What the task asks: Transcribe each record exactly as it appears.

Available data:
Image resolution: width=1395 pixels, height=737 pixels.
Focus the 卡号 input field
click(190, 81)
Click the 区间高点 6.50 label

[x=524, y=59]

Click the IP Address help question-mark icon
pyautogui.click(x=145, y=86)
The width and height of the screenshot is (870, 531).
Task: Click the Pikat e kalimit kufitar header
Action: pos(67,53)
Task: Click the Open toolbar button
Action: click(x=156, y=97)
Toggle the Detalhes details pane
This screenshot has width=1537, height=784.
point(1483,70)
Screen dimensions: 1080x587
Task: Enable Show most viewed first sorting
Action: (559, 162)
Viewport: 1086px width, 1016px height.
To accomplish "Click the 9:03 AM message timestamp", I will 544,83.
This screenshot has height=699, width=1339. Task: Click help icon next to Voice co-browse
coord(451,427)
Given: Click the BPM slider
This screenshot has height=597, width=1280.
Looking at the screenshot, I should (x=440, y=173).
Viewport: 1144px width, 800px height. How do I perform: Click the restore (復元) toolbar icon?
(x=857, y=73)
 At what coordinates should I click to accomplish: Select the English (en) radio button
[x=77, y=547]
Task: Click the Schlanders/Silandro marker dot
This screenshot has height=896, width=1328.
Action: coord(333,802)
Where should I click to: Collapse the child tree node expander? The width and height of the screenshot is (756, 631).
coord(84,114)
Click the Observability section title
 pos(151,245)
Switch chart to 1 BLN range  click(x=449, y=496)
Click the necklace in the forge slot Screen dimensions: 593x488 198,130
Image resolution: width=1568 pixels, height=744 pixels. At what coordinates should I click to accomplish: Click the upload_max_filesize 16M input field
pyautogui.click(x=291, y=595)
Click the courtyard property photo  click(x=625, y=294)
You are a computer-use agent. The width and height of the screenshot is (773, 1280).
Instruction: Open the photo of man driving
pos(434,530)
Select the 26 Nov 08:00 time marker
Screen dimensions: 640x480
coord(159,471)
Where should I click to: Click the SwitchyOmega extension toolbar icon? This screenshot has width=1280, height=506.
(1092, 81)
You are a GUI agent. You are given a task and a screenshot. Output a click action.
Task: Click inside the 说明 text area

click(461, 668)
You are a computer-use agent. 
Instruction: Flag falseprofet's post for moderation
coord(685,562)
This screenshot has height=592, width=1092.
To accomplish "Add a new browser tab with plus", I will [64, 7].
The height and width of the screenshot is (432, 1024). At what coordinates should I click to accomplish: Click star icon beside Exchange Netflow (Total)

Task response:
Image resolution: width=1395 pixels, height=737 pixels.
Focus the 卡号 input field
click(190, 81)
Click the 区间高点 6.50 label

[x=524, y=59]

Click the IP Address help question-mark icon
pyautogui.click(x=145, y=86)
The width and height of the screenshot is (870, 531).
Task: Click the Pikat e kalimit kufitar header
Action: pos(67,53)
Task: Click the Open toolbar button
Action: click(x=156, y=97)
Toggle the Detalhes details pane
This screenshot has width=1537, height=784.
point(1483,70)
Screen dimensions: 1080x587
Task: Enable Show most viewed first sorting
Action: (559, 162)
Viewport: 1086px width, 1016px height.
To accomplish "Click the 9:03 AM message timestamp", I will 544,83.
This screenshot has height=699, width=1339. Task: Click help icon next to Voice co-browse
coord(451,427)
Given: Click the BPM slider
This screenshot has height=597, width=1280.
Looking at the screenshot, I should (x=440, y=173).
Viewport: 1144px width, 800px height. How do I perform: Click the restore (復元) toolbar icon?
(x=857, y=73)
 At what coordinates should I click to accomplish: Select the English (en) radio button
[x=77, y=547]
Task: Click the Schlanders/Silandro marker dot
This screenshot has height=896, width=1328.
Action: coord(333,802)
Where should I click to: Collapse the child tree node expander? The width and height of the screenshot is (756, 631).
coord(84,114)
Click the Observability section title
 pos(151,245)
Switch chart to 1 BLN range  click(x=449, y=496)
Click the necklace in the forge slot Screen dimensions: 593x488 198,130
Image resolution: width=1568 pixels, height=744 pixels. At what coordinates should I click to accomplish: Click the upload_max_filesize 16M input field
pyautogui.click(x=291, y=595)
Click the courtyard property photo  click(x=625, y=294)
You are a computer-use agent. The width and height of the screenshot is (773, 1280).
Instruction: Open the photo of man driving
pos(434,530)
Select the 26 Nov 08:00 time marker
Screen dimensions: 640x480
coord(159,471)
Where should I click to: Click the SwitchyOmega extension toolbar icon? This screenshot has width=1280, height=506.
(1092, 81)
You are a GUI agent. You are given a task and a screenshot. Output a click action.
Task: Click inside the 说明 text area

click(461, 668)
You are a computer-use agent. 
Instruction: Flag falseprofet's post for moderation
coord(685,562)
This screenshot has height=592, width=1092.
To accomplish "Add a new browser tab with plus", I will [64, 7].
The height and width of the screenshot is (432, 1024). At what coordinates should I click to accomplish: Click star icon beside Exchange Netflow (Total)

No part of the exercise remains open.